THE INPUT below:

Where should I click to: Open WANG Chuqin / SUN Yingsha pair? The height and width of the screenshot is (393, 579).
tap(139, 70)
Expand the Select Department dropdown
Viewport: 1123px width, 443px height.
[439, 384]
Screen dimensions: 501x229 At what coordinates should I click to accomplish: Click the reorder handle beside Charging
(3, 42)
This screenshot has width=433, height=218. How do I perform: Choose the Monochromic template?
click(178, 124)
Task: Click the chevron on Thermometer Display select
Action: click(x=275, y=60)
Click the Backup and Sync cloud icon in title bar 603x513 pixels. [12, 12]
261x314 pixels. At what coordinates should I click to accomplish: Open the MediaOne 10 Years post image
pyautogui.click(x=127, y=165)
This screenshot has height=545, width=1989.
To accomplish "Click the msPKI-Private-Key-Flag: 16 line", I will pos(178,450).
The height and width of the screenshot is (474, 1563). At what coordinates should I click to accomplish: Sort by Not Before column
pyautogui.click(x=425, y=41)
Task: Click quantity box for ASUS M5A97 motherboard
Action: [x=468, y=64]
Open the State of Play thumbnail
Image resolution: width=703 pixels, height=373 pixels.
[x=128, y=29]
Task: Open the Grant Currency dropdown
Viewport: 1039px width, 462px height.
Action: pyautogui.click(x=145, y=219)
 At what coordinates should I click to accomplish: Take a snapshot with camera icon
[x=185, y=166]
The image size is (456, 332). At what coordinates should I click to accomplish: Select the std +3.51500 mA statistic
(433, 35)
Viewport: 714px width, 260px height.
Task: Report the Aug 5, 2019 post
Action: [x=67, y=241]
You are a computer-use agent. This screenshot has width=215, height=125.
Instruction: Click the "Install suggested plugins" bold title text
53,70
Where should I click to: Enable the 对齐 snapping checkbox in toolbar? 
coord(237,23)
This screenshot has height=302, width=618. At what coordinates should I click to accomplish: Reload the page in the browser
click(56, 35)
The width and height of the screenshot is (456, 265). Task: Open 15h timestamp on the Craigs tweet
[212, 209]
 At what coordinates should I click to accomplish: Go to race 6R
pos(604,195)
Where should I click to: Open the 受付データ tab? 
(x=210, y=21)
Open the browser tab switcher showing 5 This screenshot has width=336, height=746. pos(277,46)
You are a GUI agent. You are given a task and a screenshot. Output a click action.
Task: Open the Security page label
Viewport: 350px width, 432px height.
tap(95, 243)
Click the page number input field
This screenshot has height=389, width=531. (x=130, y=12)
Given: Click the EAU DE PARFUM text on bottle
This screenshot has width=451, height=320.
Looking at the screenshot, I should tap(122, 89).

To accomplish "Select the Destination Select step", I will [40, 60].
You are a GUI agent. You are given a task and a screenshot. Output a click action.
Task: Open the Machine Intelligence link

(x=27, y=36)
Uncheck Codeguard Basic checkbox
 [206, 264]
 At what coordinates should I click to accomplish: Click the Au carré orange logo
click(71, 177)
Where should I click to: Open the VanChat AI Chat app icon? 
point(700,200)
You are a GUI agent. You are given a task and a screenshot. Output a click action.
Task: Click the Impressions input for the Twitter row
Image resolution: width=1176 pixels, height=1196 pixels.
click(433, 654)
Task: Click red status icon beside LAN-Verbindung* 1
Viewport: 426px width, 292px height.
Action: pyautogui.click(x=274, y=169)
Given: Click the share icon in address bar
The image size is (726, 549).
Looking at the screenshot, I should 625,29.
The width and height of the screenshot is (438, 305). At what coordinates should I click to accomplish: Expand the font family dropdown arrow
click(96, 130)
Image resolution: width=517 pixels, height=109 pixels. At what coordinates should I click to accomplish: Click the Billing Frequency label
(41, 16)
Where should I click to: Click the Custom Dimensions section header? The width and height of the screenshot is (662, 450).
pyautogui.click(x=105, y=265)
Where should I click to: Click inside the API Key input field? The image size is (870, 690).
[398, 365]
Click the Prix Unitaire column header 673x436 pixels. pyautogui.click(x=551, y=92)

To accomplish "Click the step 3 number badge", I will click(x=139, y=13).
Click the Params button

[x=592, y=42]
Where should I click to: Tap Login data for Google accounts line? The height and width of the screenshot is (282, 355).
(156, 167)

End of THE INPUT.

**WORK INSTRUCTIONS**
Copy out the whole listing exactly as written.

**FINAL ANSWER**
Where should I click to: Open WANG Chuqin / SUN Yingsha pair? The height and width of the screenshot is (393, 579).
tap(139, 70)
Expand the Select Department dropdown
Viewport: 1123px width, 443px height.
[439, 384]
Screen dimensions: 501x229 At what coordinates should I click to accomplish: Click the reorder handle beside Charging
(3, 42)
This screenshot has width=433, height=218. How do I perform: Choose the Monochromic template?
click(178, 124)
Task: Click the chevron on Thermometer Display select
Action: click(x=275, y=60)
Click the Backup and Sync cloud icon in title bar 603x513 pixels. [12, 12]
261x314 pixels. At what coordinates should I click to accomplish: Open the MediaOne 10 Years post image
pyautogui.click(x=127, y=165)
This screenshot has height=545, width=1989.
To accomplish "Click the msPKI-Private-Key-Flag: 16 line", I will pos(178,450).
The height and width of the screenshot is (474, 1563). At what coordinates should I click to accomplish: Sort by Not Before column
pyautogui.click(x=425, y=41)
Task: Click quantity box for ASUS M5A97 motherboard
Action: [x=468, y=64]
Open the State of Play thumbnail
Image resolution: width=703 pixels, height=373 pixels.
[x=128, y=29]
Task: Open the Grant Currency dropdown
Viewport: 1039px width, 462px height.
Action: pyautogui.click(x=145, y=219)
 At what coordinates should I click to accomplish: Take a snapshot with camera icon
[x=185, y=166]
The image size is (456, 332). At what coordinates should I click to accomplish: Select the std +3.51500 mA statistic
(433, 35)
Viewport: 714px width, 260px height.
Task: Report the Aug 5, 2019 post
Action: [x=67, y=241]
You are a computer-use agent. This screenshot has width=215, height=125.
Instruction: Click the "Install suggested plugins" bold title text
53,70
Where should I click to: Enable the 对齐 snapping checkbox in toolbar? 
coord(237,23)
This screenshot has height=302, width=618. At what coordinates should I click to accomplish: Reload the page in the browser
click(56, 35)
The width and height of the screenshot is (456, 265). Task: Open 15h timestamp on the Craigs tweet
[212, 209]
 At what coordinates should I click to accomplish: Go to race 6R
pos(604,195)
Where should I click to: Open the 受付データ tab? 
(x=210, y=21)
Open the browser tab switcher showing 5 This screenshot has width=336, height=746. pos(277,46)
You are a GUI agent. You are given a task and a screenshot. Output a click action.
Task: Open the Security page label
Viewport: 350px width, 432px height.
tap(95, 243)
Click the page number input field
This screenshot has height=389, width=531. (x=130, y=12)
Given: Click the EAU DE PARFUM text on bottle
This screenshot has width=451, height=320.
Looking at the screenshot, I should tap(122, 89).

To accomplish "Select the Destination Select step", I will [40, 60].
You are a GUI agent. You are given a task and a screenshot. Output a click action.
Task: Open the Machine Intelligence link

(x=27, y=36)
Uncheck Codeguard Basic checkbox
 [206, 264]
 At what coordinates should I click to accomplish: Click the Au carré orange logo
click(71, 177)
Where should I click to: Open the VanChat AI Chat app icon? 
point(700,200)
You are a GUI agent. You are given a task and a screenshot. Output a click action.
Task: Click the Impressions input for the Twitter row
Image resolution: width=1176 pixels, height=1196 pixels.
click(433, 654)
Task: Click red status icon beside LAN-Verbindung* 1
Viewport: 426px width, 292px height.
Action: pyautogui.click(x=274, y=169)
Given: Click the share icon in address bar
The image size is (726, 549).
Looking at the screenshot, I should 625,29.
The width and height of the screenshot is (438, 305). At what coordinates should I click to accomplish: Expand the font family dropdown arrow
click(96, 130)
Image resolution: width=517 pixels, height=109 pixels. At what coordinates should I click to accomplish: Click the Billing Frequency label
(41, 16)
Where should I click to: Click the Custom Dimensions section header? The width and height of the screenshot is (662, 450).
pyautogui.click(x=105, y=265)
Where should I click to: Click inside the API Key input field? The image size is (870, 690).
[398, 365]
Click the Prix Unitaire column header 673x436 pixels. pyautogui.click(x=551, y=92)

To accomplish "Click the step 3 number badge", I will click(x=139, y=13).
Click the Params button

[x=592, y=42]
Where should I click to: Tap Login data for Google accounts line? The height and width of the screenshot is (282, 355).
(156, 167)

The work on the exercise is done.